■ **TASK OBJECTIVE**
Update the items below by changing "breadcrumb" to "navigation trail" wherever it appears, keeping everything else the same.

-=-=-=-=-

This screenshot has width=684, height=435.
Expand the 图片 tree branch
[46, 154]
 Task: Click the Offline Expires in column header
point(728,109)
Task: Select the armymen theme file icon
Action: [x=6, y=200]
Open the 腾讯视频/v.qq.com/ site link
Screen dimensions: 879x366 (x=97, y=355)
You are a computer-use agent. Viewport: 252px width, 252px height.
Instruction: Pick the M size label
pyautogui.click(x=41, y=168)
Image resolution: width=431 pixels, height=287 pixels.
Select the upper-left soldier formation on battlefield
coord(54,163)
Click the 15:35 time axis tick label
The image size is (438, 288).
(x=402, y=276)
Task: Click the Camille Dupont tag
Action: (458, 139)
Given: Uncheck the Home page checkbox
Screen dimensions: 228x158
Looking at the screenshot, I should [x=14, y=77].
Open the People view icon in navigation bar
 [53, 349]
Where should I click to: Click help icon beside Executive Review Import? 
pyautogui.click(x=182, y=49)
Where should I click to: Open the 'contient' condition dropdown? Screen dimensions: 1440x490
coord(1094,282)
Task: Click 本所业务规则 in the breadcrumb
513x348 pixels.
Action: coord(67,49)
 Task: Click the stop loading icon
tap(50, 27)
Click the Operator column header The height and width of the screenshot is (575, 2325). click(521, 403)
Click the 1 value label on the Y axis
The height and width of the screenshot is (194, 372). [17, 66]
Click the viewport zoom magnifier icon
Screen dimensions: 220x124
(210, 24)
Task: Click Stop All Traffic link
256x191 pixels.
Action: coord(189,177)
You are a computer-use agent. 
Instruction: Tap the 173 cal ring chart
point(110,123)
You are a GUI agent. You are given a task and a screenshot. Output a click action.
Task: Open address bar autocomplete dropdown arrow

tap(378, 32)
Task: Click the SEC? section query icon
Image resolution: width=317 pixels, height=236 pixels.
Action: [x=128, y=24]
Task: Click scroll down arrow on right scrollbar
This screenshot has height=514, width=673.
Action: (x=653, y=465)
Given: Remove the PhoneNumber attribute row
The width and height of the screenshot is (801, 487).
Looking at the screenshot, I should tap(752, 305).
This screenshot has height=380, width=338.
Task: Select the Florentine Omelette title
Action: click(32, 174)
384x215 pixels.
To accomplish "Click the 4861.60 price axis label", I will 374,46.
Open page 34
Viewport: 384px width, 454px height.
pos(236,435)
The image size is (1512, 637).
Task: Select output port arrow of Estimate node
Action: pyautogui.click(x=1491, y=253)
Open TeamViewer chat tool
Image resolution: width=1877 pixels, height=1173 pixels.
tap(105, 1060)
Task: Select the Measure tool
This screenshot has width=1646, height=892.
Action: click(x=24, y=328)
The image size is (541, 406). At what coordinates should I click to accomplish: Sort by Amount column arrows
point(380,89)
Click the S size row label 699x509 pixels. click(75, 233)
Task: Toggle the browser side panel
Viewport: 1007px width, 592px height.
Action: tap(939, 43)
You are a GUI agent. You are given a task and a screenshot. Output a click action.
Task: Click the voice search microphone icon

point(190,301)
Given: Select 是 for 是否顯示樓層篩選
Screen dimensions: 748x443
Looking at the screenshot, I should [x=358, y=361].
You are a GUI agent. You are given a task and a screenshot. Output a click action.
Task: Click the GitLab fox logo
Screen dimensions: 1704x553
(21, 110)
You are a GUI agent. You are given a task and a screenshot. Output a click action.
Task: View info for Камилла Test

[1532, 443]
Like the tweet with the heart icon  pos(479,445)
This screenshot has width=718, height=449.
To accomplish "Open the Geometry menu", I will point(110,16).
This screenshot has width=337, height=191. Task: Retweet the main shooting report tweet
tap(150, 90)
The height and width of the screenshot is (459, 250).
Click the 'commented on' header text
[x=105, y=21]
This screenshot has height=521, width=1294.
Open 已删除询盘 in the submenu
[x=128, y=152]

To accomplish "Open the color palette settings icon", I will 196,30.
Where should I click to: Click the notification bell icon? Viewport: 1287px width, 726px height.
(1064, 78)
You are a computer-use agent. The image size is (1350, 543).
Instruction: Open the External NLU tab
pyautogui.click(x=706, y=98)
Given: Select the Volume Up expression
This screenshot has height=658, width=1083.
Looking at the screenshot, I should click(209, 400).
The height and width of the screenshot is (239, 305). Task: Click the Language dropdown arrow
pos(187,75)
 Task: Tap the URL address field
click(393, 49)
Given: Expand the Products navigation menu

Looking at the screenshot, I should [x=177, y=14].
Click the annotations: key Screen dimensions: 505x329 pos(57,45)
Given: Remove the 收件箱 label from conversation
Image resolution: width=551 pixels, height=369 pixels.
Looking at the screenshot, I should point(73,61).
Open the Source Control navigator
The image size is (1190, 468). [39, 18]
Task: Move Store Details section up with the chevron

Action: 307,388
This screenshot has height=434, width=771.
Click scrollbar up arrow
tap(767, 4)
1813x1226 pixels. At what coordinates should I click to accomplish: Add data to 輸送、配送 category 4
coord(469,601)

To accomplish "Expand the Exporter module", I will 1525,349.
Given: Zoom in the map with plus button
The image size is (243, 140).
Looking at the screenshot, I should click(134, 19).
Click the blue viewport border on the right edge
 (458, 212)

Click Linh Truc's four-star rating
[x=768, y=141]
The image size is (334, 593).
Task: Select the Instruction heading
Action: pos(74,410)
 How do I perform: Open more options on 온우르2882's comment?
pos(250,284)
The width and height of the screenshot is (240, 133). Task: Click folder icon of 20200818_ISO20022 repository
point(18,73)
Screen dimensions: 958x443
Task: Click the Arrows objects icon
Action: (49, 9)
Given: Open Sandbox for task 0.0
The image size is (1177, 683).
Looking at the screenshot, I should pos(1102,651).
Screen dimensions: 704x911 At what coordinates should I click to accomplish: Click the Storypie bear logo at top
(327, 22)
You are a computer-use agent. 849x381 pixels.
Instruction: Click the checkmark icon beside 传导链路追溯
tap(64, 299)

-=-=-=-=-

■ **EXPECTED ANSWER**
This screenshot has width=684, height=435.
Expand the 图片 tree branch
[46, 154]
 Task: Click the Offline Expires in column header
point(728,109)
Task: Select the armymen theme file icon
Action: [x=6, y=200]
Open the 腾讯视频/v.qq.com/ site link
Screen dimensions: 879x366 (x=97, y=355)
You are a computer-use agent. Viewport: 252px width, 252px height.
Instruction: Pick the M size label
pyautogui.click(x=41, y=168)
Image resolution: width=431 pixels, height=287 pixels.
Select the upper-left soldier formation on battlefield
coord(54,163)
Click the 15:35 time axis tick label
The image size is (438, 288).
(x=402, y=276)
Task: Click the Camille Dupont tag
Action: (458, 139)
Given: Uncheck the Home page checkbox
Screen dimensions: 228x158
Looking at the screenshot, I should [x=14, y=77].
Open the People view icon in navigation bar
 [53, 349]
Where should I click to: Click help icon beside Executive Review Import? 
pyautogui.click(x=182, y=49)
Where should I click to: Open the 'contient' condition dropdown? Screen dimensions: 1440x490
coord(1094,282)
Task: Click 本所业务规则 in the navigation trail
513x348 pixels.
Action: coord(67,49)
 Task: Click the stop loading icon
tap(50, 27)
Click the Operator column header The height and width of the screenshot is (575, 2325). click(521, 403)
Click the 1 value label on the Y axis
The height and width of the screenshot is (194, 372). [17, 66]
Click the viewport zoom magnifier icon
Screen dimensions: 220x124
(210, 24)
Task: Click Stop All Traffic link
256x191 pixels.
Action: coord(189,177)
You are a computer-use agent. 
Instruction: Tap the 173 cal ring chart
point(110,123)
You are a GUI agent. You are given a task and a screenshot. Output a click action.
Task: Open address bar autocomplete dropdown arrow

tap(378, 32)
Task: Click the SEC? section query icon
Image resolution: width=317 pixels, height=236 pixels.
Action: [x=128, y=24]
Task: Click scroll down arrow on right scrollbar
This screenshot has height=514, width=673.
Action: (x=653, y=465)
Given: Remove the PhoneNumber attribute row
The width and height of the screenshot is (801, 487).
Looking at the screenshot, I should tap(752, 305).
This screenshot has height=380, width=338.
Task: Select the Florentine Omelette title
Action: click(32, 174)
384x215 pixels.
To accomplish "Click the 4861.60 price axis label", I will 374,46.
Open page 34
Viewport: 384px width, 454px height.
pos(236,435)
The image size is (1512, 637).
Task: Select output port arrow of Estimate node
Action: pyautogui.click(x=1491, y=253)
Open TeamViewer chat tool
Image resolution: width=1877 pixels, height=1173 pixels.
tap(105, 1060)
Task: Select the Measure tool
This screenshot has width=1646, height=892.
Action: click(x=24, y=328)
The image size is (541, 406). At what coordinates should I click to accomplish: Sort by Amount column arrows
point(380,89)
Click the S size row label 699x509 pixels. click(75, 233)
Task: Toggle the browser side panel
Viewport: 1007px width, 592px height.
Action: tap(939, 43)
You are a GUI agent. You are given a task and a screenshot. Output a click action.
Task: Click the voice search microphone icon

point(190,301)
Given: Select 是 for 是否顯示樓層篩選
Screen dimensions: 748x443
Looking at the screenshot, I should [x=358, y=361].
You are a GUI agent. You are given a task and a screenshot. Output a click action.
Task: Click the GitLab fox logo
Screen dimensions: 1704x553
(21, 110)
You are a GUI agent. You are given a task and a screenshot. Output a click action.
Task: View info for Камилла Test

[1532, 443]
Like the tweet with the heart icon  pos(479,445)
This screenshot has width=718, height=449.
To accomplish "Open the Geometry menu", I will point(110,16).
This screenshot has width=337, height=191. Task: Retweet the main shooting report tweet
tap(150, 90)
The height and width of the screenshot is (459, 250).
Click the 'commented on' header text
[x=105, y=21]
This screenshot has height=521, width=1294.
Open 已删除询盘 in the submenu
[x=128, y=152]

To accomplish "Open the color palette settings icon", I will 196,30.
Where should I click to: Click the notification bell icon? Viewport: 1287px width, 726px height.
(1064, 78)
You are a computer-use agent. The image size is (1350, 543).
Instruction: Open the External NLU tab
pyautogui.click(x=706, y=98)
Given: Select the Volume Up expression
This screenshot has height=658, width=1083.
Looking at the screenshot, I should click(209, 400).
The height and width of the screenshot is (239, 305). Task: Click the Language dropdown arrow
pos(187,75)
 Task: Tap the URL address field
click(393, 49)
Given: Expand the Products navigation menu

Looking at the screenshot, I should [x=177, y=14].
Click the annotations: key Screen dimensions: 505x329 pos(57,45)
Given: Remove the 收件箱 label from conversation
Image resolution: width=551 pixels, height=369 pixels.
Looking at the screenshot, I should point(73,61).
Open the Source Control navigator
The image size is (1190, 468). [39, 18]
Task: Move Store Details section up with the chevron

Action: 307,388
This screenshot has height=434, width=771.
Click scrollbar up arrow
tap(767, 4)
1813x1226 pixels. At what coordinates should I click to accomplish: Add data to 輸送、配送 category 4
coord(469,601)

To accomplish "Expand the Exporter module", I will 1525,349.
Given: Zoom in the map with plus button
The image size is (243, 140).
Looking at the screenshot, I should click(134, 19).
Click the blue viewport border on the right edge
 (458, 212)

Click Linh Truc's four-star rating
[x=768, y=141]
The image size is (334, 593).
Task: Select the Instruction heading
Action: pos(74,410)
 How do I perform: Open more options on 온우르2882's comment?
pos(250,284)
The width and height of the screenshot is (240, 133). Task: Click folder icon of 20200818_ISO20022 repository
point(18,73)
Screen dimensions: 958x443
Task: Click the Arrows objects icon
Action: (49, 9)
Given: Open Sandbox for task 0.0
The image size is (1177, 683).
Looking at the screenshot, I should pos(1102,651).
Screen dimensions: 704x911 At what coordinates should I click to accomplish: Click the Storypie bear logo at top
(327, 22)
You are a computer-use agent. 849x381 pixels.
Instruction: Click the checkmark icon beside 传导链路追溯
tap(64, 299)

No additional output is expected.